Saved data entries
::::::::::

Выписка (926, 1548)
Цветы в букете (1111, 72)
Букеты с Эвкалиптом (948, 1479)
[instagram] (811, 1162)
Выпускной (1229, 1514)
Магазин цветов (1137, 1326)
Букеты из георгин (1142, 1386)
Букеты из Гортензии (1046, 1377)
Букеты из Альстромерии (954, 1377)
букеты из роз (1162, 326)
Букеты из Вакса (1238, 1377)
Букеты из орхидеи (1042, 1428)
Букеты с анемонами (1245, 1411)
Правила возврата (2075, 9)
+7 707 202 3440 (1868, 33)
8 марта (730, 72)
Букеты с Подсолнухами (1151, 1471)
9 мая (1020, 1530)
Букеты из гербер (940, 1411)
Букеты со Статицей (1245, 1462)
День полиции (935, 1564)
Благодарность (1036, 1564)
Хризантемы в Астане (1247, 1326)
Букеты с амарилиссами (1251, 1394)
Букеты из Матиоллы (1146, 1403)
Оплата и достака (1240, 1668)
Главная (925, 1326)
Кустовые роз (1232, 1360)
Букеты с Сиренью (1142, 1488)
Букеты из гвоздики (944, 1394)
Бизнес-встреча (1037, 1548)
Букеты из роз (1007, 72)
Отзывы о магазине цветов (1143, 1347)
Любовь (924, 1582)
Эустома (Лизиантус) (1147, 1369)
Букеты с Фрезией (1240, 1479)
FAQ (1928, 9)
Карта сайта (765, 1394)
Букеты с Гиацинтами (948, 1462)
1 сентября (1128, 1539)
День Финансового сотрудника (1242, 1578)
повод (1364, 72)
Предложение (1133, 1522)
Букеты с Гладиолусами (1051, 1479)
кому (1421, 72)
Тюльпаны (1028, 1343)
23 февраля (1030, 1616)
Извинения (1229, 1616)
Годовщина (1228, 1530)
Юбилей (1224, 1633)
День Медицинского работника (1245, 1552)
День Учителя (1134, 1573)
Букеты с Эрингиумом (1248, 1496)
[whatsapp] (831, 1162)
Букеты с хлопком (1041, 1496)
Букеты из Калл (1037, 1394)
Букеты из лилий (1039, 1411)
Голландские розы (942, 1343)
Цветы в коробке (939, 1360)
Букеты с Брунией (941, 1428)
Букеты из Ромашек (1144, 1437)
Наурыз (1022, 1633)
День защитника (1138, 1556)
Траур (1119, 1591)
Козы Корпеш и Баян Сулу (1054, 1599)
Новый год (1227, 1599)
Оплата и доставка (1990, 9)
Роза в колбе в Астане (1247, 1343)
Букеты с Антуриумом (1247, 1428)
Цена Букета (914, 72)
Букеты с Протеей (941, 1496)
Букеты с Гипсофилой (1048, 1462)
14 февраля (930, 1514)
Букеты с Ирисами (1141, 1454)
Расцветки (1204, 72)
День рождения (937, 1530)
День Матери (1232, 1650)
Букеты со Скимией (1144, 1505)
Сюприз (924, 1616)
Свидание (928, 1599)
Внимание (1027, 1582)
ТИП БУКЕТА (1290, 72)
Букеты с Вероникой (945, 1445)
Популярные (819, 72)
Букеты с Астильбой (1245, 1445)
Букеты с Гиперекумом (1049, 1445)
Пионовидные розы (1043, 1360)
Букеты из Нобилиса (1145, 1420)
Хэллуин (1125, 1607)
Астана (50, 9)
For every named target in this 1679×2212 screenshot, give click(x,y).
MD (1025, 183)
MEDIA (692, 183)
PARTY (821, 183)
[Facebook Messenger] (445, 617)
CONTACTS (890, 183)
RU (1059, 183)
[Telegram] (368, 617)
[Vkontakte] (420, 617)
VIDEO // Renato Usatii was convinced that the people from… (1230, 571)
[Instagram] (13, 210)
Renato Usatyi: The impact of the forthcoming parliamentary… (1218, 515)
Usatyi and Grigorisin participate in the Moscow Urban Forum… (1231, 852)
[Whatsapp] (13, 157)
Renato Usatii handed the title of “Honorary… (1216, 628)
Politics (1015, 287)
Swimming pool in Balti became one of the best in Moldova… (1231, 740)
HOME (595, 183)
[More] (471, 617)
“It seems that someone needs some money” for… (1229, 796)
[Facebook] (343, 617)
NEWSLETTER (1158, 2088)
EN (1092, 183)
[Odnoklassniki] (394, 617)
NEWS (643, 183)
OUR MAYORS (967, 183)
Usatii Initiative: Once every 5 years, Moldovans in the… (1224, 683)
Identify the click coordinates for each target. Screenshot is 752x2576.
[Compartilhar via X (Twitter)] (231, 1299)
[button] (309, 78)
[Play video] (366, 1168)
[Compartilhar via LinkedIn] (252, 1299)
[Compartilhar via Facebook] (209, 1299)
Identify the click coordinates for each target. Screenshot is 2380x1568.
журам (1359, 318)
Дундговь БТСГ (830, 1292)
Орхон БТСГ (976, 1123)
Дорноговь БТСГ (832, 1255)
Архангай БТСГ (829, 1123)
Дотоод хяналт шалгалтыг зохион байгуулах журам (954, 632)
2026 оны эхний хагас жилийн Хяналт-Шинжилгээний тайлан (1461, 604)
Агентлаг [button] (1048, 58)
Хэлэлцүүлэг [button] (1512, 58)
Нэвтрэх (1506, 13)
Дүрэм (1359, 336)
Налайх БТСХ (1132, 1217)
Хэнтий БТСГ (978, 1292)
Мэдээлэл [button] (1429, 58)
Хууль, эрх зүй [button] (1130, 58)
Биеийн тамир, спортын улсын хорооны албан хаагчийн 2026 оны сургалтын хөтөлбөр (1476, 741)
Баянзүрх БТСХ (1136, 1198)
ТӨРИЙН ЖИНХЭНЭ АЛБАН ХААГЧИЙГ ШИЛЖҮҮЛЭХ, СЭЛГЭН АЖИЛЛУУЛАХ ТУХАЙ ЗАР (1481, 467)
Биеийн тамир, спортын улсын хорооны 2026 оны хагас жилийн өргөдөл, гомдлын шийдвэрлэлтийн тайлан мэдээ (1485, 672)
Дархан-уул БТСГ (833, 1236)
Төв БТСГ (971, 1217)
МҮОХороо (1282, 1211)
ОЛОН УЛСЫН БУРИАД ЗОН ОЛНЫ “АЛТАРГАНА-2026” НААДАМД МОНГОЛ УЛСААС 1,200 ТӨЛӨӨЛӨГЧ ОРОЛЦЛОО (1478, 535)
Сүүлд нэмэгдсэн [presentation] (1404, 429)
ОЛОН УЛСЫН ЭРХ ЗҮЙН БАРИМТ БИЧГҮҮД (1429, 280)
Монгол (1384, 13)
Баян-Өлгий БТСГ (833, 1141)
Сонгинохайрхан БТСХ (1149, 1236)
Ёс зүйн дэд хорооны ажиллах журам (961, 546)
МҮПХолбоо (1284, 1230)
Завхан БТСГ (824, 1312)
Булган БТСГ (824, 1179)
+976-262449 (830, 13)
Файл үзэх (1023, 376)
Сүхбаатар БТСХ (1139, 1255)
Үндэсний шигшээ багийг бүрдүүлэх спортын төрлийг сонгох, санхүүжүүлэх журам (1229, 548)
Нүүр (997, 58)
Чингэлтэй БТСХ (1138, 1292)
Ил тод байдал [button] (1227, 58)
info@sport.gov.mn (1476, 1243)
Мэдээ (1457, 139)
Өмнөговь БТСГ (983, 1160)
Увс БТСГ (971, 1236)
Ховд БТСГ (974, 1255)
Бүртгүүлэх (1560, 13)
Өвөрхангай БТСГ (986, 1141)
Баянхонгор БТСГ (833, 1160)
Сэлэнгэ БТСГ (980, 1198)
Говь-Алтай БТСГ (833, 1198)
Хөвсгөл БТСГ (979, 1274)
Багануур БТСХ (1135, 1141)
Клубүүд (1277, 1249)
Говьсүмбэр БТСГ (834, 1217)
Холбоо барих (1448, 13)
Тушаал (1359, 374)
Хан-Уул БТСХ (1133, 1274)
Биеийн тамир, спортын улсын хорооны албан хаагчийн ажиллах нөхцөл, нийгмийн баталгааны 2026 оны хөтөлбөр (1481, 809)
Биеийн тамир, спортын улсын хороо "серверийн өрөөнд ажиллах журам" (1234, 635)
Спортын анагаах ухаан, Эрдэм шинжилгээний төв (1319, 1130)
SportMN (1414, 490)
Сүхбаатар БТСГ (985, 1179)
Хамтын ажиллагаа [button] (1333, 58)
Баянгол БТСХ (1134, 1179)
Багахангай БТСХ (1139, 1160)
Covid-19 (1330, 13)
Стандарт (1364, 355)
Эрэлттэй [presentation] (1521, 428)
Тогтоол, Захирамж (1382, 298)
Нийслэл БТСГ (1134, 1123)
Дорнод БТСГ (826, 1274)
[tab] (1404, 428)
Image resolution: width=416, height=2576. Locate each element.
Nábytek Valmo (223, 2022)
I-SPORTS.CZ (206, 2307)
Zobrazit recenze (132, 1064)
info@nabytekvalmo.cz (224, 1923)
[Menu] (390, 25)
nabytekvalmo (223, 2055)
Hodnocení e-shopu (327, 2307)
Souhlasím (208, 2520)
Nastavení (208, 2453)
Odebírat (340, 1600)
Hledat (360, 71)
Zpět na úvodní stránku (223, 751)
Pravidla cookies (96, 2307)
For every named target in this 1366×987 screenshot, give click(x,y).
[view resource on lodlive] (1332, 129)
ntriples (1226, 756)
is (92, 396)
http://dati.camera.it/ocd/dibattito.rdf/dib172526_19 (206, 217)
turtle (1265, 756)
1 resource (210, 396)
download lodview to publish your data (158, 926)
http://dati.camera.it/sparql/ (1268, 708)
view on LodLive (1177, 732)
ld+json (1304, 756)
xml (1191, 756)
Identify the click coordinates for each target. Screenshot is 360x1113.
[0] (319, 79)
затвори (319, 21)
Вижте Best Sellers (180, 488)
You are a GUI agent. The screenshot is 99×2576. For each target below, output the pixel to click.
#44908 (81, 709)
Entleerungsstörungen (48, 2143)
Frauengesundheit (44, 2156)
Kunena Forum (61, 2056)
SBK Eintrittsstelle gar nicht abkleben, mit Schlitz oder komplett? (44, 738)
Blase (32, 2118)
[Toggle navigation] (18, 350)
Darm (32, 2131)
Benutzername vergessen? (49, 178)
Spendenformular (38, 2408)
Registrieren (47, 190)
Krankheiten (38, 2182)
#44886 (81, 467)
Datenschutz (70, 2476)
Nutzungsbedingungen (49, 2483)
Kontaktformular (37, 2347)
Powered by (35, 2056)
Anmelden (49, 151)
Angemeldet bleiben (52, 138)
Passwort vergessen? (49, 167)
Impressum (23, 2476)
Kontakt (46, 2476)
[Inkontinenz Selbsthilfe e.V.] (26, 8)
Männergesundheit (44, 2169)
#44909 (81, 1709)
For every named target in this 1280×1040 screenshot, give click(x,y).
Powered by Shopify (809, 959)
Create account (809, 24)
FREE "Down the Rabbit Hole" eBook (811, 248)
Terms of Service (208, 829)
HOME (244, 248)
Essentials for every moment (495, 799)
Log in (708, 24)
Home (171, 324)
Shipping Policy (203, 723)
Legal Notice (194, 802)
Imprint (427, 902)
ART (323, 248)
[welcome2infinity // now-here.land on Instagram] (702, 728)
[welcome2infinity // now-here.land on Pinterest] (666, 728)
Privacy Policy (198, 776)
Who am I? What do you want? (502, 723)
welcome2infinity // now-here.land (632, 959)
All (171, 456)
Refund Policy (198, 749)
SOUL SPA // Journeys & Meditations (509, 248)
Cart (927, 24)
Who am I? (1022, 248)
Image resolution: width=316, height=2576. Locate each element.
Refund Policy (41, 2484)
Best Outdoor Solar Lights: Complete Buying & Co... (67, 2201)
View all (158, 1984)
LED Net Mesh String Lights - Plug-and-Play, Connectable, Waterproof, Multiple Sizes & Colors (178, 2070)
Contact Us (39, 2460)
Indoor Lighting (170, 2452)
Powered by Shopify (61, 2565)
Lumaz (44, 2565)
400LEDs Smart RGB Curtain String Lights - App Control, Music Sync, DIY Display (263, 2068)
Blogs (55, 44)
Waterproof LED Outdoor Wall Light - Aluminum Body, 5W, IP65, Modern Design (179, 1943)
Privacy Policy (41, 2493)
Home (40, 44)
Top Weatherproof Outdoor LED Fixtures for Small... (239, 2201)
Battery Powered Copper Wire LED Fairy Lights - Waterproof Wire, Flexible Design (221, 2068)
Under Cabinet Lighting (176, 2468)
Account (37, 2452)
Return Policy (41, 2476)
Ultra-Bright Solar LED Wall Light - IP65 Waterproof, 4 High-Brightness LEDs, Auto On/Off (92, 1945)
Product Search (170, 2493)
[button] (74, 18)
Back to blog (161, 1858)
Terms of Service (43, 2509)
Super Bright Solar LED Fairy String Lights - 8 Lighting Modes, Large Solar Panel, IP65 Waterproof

::::::::::

◆ WHAT IS EXPECTED ◆
The required answer is the exact run of lines above starting at the line with "ART (323, 248)" and ending at the line with "Cart (927, 24)", with both ends present.

◆ OUTPUT ◆
ART (323, 248)
[welcome2infinity // now-here.land on Instagram] (702, 728)
[welcome2infinity // now-here.land on Pinterest] (666, 728)
Privacy Policy (198, 776)
Who am I? What do you want? (502, 723)
welcome2infinity // now-here.land (632, 959)
All (171, 456)
Refund Policy (198, 749)
SOUL SPA // Journeys & Meditations (509, 248)
Cart (927, 24)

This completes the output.